# winch rebuild?



## Guarino113 (Oct 3, 2009)

can you rebuild or take apart and clean a winch? mine on my brute played out. all it does is click. kinda like its locked up. i replaced the solenoid because thats what i thought it was but it wasnt. thanks


----------



## bayou_boy_22 (Mar 13, 2009)

you can and should take them apart from time to time to clean them out and regrease them.


----------



## 88rxn/a (Mar 2, 2009)

i am in the same boat as you my friend.
kind of hard to plow without a winch. usually i can get it to work buy switching back and forth from free spool to spool. BUT, i JUST got done plowing for the last time i think. i had to use a ratchet strap to get it back to the shed...

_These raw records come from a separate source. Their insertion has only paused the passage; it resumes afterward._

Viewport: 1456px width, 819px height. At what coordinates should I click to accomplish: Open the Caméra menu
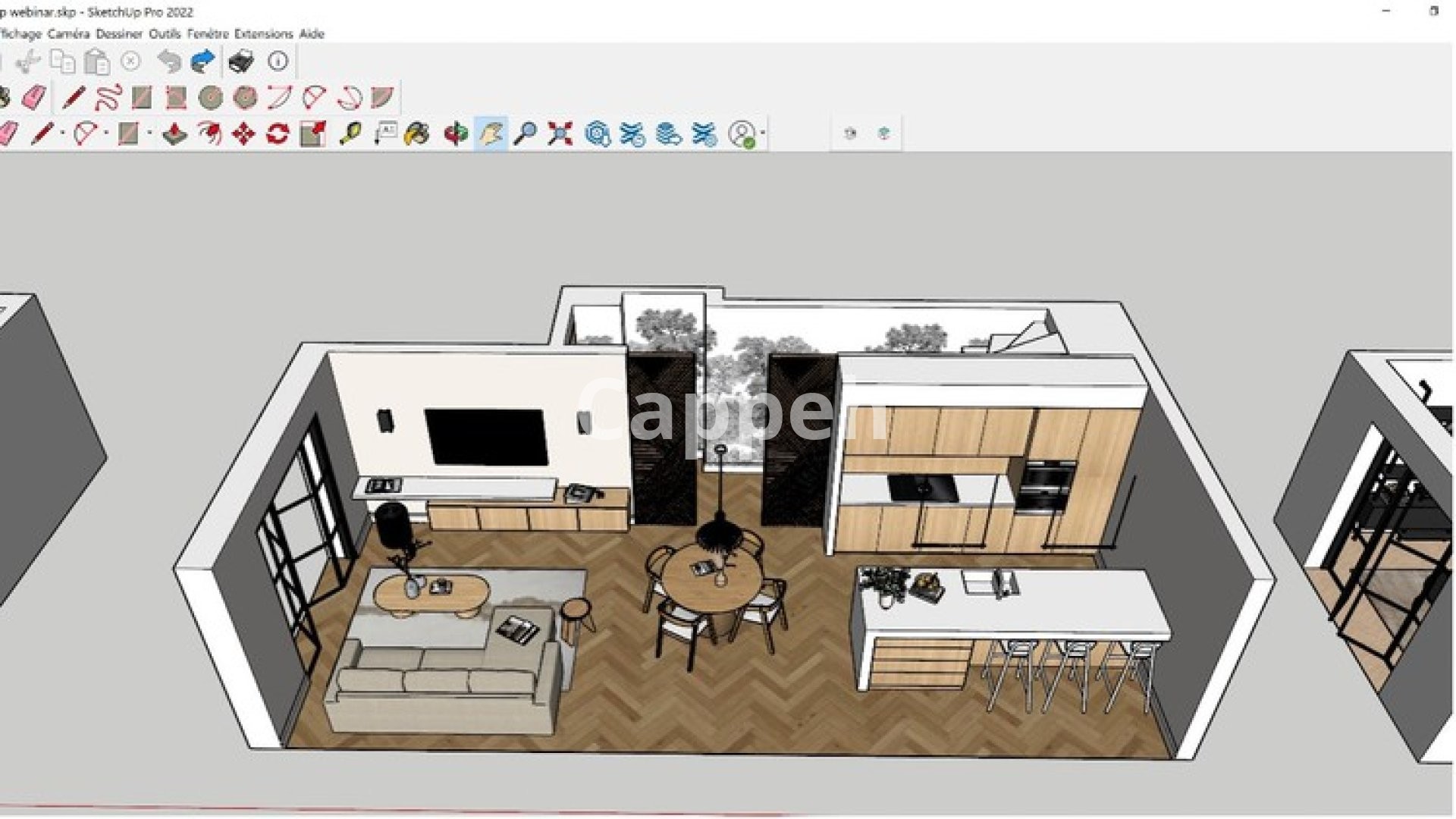[68, 33]
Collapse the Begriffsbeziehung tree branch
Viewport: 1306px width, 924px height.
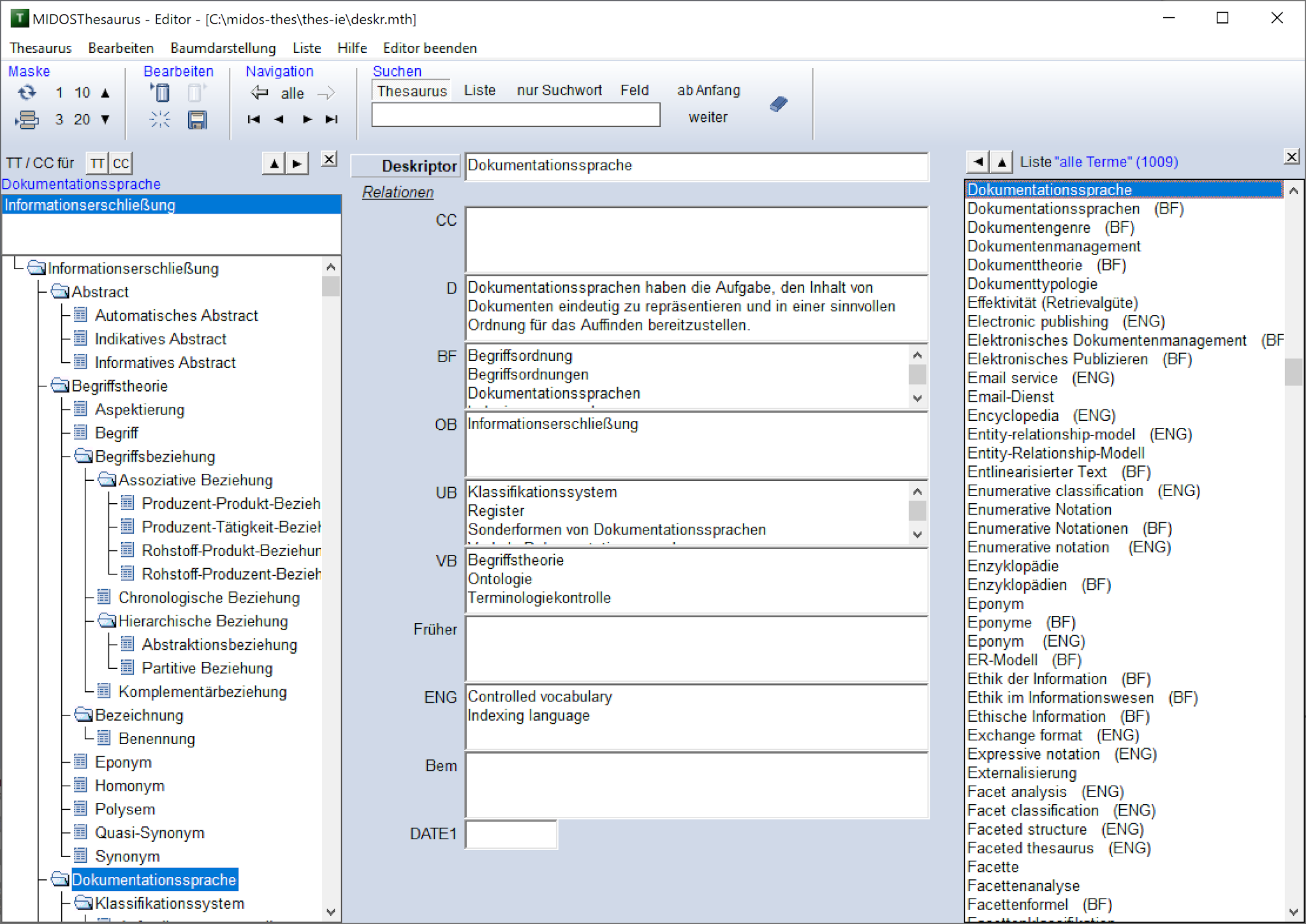pos(82,456)
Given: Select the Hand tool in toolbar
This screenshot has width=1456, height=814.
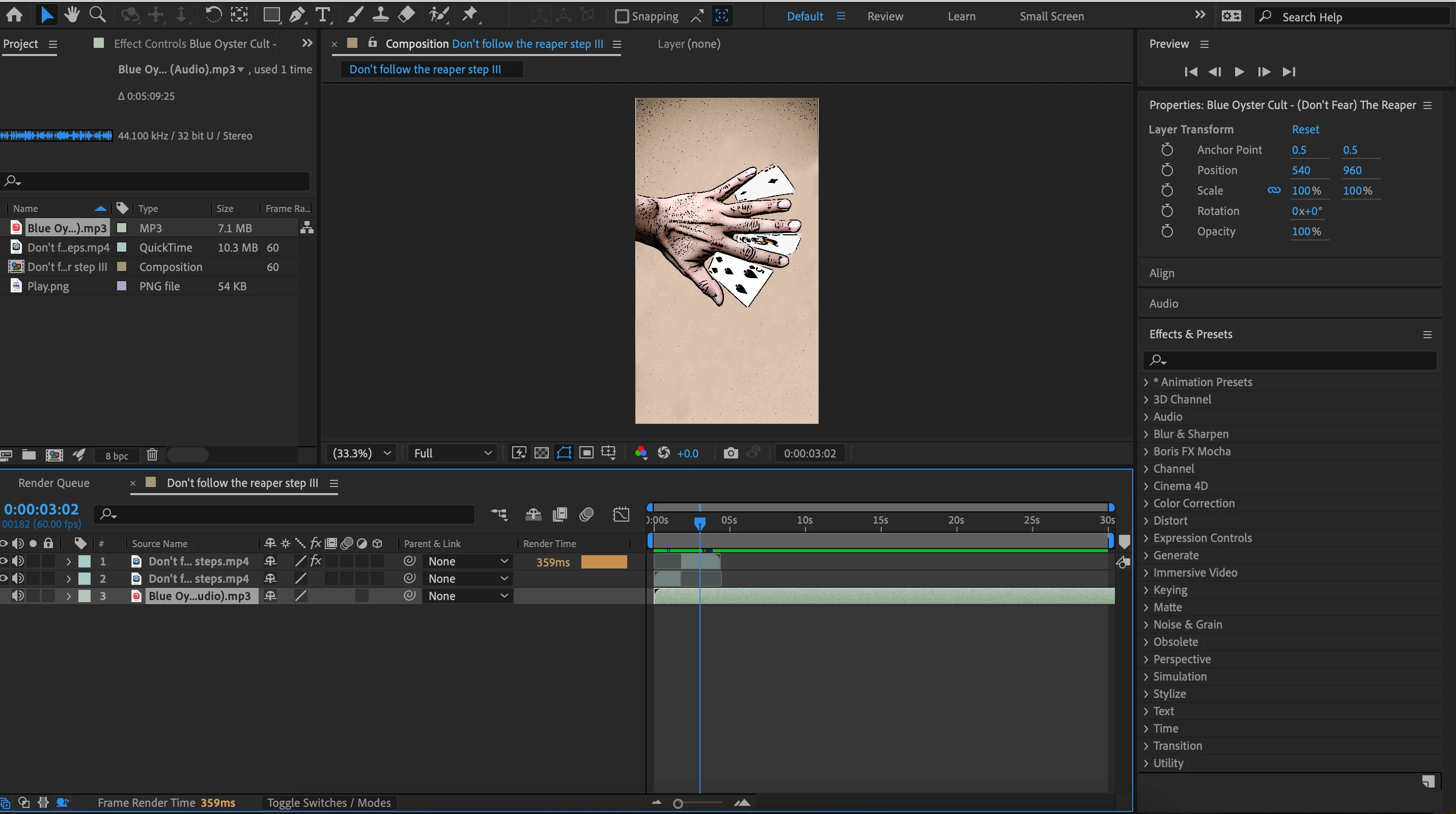Looking at the screenshot, I should coord(72,15).

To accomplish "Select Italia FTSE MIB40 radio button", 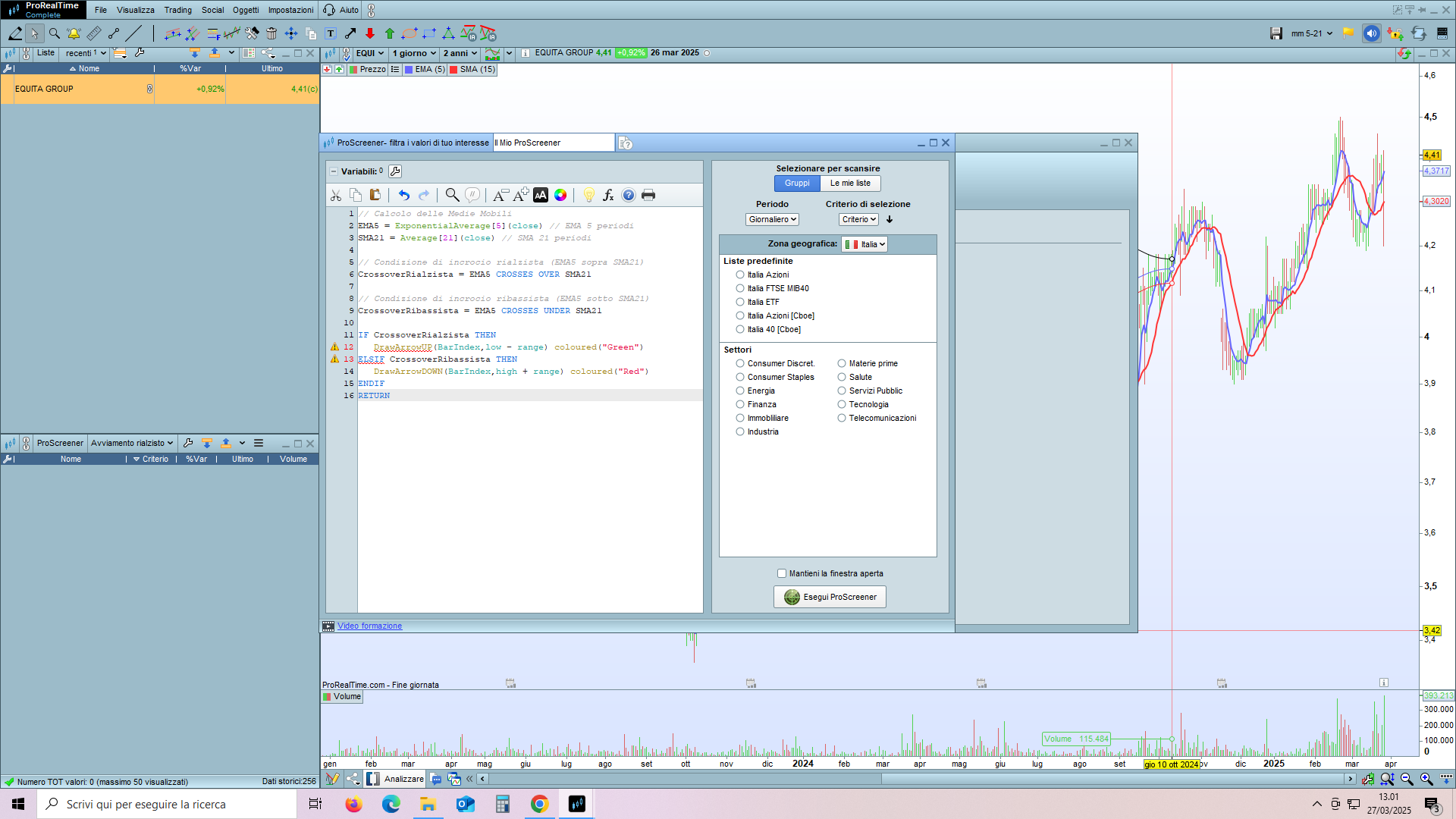I will coord(740,288).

good thing WARN has a warranty!


----------



## blue beast (Feb 16, 2010)

I had a problem with mine out on the trail. It would not kick in and out from the manuel lever. took it apart and the littlie metal plate under the switch was out of alignmentand had mud in it, so i cleaned it put it back in place and put back together. works fine now I take the switch off every other oil change and clean it out . never had any problems with the guts of it.


----------



## Guarino113 (Oct 3, 2009)

by switch do you mean the end where the cap comes off or whatever? ive had it for 3 years so i guess i got my money worth anyway. i did find the motor for 8 bucks but id hate to buy it and it not be the problem.


----------